**Task item**
Each line below that contains the word "label" must be copied.

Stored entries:
>>>>>

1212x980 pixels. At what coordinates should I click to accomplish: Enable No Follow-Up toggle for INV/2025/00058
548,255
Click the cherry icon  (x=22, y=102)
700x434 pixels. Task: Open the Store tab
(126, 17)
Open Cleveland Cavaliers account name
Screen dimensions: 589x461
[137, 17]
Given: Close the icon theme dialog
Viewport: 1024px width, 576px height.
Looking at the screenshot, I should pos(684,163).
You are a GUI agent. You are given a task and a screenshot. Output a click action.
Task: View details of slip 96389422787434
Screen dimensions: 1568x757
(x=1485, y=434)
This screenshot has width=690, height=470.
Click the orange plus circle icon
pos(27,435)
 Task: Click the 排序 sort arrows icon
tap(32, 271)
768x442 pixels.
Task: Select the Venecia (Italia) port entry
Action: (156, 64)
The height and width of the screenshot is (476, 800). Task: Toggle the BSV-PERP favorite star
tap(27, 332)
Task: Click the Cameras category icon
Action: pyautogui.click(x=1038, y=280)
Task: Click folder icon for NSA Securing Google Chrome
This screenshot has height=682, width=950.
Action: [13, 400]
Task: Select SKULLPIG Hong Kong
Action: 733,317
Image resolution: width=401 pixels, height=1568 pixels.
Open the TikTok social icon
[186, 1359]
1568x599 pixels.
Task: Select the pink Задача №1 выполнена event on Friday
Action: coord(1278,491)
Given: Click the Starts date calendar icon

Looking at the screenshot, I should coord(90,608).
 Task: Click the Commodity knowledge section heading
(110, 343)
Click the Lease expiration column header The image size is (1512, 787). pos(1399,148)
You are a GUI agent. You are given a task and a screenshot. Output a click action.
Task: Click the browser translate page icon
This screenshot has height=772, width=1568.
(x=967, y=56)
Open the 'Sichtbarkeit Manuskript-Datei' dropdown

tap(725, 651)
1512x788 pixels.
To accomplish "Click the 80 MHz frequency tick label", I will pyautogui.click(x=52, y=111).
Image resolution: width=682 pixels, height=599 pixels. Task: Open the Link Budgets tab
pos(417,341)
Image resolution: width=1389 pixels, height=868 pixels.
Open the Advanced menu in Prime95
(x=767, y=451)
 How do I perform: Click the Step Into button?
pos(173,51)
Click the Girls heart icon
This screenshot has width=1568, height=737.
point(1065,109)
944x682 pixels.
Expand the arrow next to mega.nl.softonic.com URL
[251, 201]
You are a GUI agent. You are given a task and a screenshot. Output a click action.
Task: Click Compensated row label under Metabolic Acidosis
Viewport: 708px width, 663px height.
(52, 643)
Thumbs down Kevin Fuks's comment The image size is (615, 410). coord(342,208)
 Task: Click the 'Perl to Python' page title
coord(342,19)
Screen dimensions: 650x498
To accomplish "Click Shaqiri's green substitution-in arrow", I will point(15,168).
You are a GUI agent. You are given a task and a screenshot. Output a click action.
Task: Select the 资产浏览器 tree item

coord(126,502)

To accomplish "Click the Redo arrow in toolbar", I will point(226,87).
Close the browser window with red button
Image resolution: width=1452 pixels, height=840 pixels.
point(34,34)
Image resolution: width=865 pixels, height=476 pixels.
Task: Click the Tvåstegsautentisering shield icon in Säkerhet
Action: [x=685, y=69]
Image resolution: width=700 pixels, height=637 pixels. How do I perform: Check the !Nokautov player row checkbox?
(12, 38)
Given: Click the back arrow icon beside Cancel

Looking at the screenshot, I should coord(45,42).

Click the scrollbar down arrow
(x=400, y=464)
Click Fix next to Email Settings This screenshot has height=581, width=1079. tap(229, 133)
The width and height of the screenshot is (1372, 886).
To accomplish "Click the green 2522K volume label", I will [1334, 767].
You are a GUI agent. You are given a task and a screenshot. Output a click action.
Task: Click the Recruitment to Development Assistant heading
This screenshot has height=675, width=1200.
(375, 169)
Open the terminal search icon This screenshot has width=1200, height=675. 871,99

<<<<<

**Result of this exercise**
To accomplish "Click the 80 MHz frequency tick label", I will pyautogui.click(x=52, y=111).
Task: Click Compensated row label under Metabolic Acidosis
To accomplish "Click the green 2522K volume label", I will [1334, 767].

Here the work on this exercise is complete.